Write out the lines of the records from the one containing "Where should I click to: Click into" to the very last, keeping each exactly as it is.
──────
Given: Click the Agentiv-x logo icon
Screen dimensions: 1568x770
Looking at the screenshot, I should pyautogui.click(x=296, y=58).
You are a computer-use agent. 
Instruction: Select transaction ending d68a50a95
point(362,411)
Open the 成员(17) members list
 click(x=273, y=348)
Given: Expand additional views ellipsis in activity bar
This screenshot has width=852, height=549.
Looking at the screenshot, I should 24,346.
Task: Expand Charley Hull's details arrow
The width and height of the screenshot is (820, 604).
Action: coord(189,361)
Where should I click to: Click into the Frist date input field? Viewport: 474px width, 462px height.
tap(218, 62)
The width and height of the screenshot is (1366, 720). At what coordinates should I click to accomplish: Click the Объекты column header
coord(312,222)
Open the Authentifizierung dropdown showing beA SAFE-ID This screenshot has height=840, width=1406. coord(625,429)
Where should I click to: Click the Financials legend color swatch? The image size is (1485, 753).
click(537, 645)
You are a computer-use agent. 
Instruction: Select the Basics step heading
──────
(SOLUTION BELOW)
Where should I click to: Click into the Frist date input field? Viewport: 474px width, 462px height.
tap(218, 62)
The width and height of the screenshot is (1366, 720). At what coordinates should I click to accomplish: Click the Объекты column header
coord(312,222)
Open the Authentifizierung dropdown showing beA SAFE-ID This screenshot has height=840, width=1406. coord(625,429)
Where should I click to: Click the Financials legend color swatch? The image size is (1485, 753).
click(537, 645)
You are a computer-use agent. 
Instruction: Select the Basics step heading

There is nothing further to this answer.